Oh that's so sad. How tragic....my heart goes out to them. Does anyone know what kind of dogs they were?


----------



## sheila's malt (Apr 17, 2010)

Yes that is so sad.


----------



## bellaratamaltese (May 24, 2006)

very sad


----------



## Snow White (Dec 6, 2009)

That is so sad. How tragic for their family.:crying:


----------



## pammy4501 (Aug 8, 2007)

So much for one famliy to bear. So, so sad.


----------



## jodublin (Sep 27, 2006)

so sad.


----------



## CeeCee's Mom (Sep 14, 2006)

There is a Happy Family though.....just reported on his website that he and his wife are 3 mos. pregnant. I hope this is true, because of what they have been through and then their dogs......I must go to the website and see if the reporting is true!!!!

It is true.....just checked the website!!!


----------



## Johita (Jul 10, 2009)

So tragic


----------



## Delilahs Mommy (Nov 22, 2009)

This is horrible and so sad!
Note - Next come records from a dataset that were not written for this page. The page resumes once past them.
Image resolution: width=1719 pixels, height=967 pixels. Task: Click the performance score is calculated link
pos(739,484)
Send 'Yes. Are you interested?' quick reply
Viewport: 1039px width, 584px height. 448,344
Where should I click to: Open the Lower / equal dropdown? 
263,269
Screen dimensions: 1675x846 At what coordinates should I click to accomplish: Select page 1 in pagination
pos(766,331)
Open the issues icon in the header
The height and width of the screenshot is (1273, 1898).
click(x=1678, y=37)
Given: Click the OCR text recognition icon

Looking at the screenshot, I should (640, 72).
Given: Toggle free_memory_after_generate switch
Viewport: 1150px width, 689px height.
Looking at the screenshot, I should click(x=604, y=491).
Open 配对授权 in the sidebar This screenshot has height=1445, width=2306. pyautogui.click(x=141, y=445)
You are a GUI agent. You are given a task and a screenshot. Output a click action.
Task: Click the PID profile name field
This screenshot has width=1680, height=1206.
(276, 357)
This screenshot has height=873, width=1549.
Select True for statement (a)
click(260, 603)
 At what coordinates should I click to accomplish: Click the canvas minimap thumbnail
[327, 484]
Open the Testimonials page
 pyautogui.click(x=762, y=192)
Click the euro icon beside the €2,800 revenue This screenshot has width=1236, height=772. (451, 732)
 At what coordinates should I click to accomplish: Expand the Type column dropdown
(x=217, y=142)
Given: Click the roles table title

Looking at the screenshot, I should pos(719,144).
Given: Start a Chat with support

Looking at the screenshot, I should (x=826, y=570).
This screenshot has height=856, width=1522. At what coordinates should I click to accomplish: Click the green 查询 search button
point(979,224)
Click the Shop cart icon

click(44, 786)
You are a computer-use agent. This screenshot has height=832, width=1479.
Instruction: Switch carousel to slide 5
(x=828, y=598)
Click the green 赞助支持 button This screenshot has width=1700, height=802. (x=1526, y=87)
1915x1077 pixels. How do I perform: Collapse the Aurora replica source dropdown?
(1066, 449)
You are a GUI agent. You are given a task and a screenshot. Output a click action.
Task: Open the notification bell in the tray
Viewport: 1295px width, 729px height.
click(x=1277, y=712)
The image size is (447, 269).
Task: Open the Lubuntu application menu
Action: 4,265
I was reading an article and it was saying that someone was walking the dogs and hit by a service vehicle at Maine’s Bangor International Airport. They didn't see the dogs until it was to late


----------



## maltlovereileen (Jan 19, 2009)

Wonder why they were walking the dogs there? Crazy! So very sad... but happy to hear they have a baby on the way


----------



## Nikki's Mom (Feb 13, 2008)

They were probably walking to the plane.


----------



## SugarBob62 (Nov 9, 2009)

Wow that is awful. Let alone what they just went through last year with their son. Man, can't they catch a break?? I have a feeling they weren lose somehow not in a crate, if he is a pilot.


----------



## maggpi21 (Mar 29, 2010)

That is so sad. Did you hear they are expecting?! Some good news with the bad I guess.


----------



## Delilahs Mommy (Nov 22, 2009)

Here's another link- Travolta?s dogs killed by pickup at BIA - Bangor Daily News they were walking the dogs at 1 am :huh:

Still don't know what kind of dogs they were.


----------



## sassy's mommy (Aug 29, 2005)

Very sad...........I believe they were leashed and being walked to a grassy potty area.


----------



## LUCY N PETS (Apr 21, 2009)

Yes, John Travolta has a large plane at his home which is just down the road from my daughter and he flies over her house all the time. It is so sad about him losing his dogs, but am so happy to hear that they are pregnant again. He is such a sweet person when we run into him here in town.


----------



## Rocky's Mom (Apr 10, 2010)

Has anyone heard they addressed the tragedy of their dogs? All I hear about is the pregnancy. Not that I'm not happy for them...but wish I would have heard them speak about their loss of their dogs. Maybe I missed it?


----------



## fach (Jun 27, 2005)

Nope. Was thinking the same thing..


----------



## Kitkat (Mar 24, 2010)

How sad about their dogs. And both of them too...how does that happen? I guess if they were loose as in not crated, they must have been either leashed together or in close proximity to eachother. Nice news about the baby though...they seem like such sweet people.


----------



## fach (Jun 27, 2005)

I find it strange not a word has been mentioned publicly about this. Am I the only one? Since when did the media acquire a conscience and give stars a break?


----------



## Alexa (Aug 6, 2009)

Very sad and tragic at the same time!

Alexandra


----------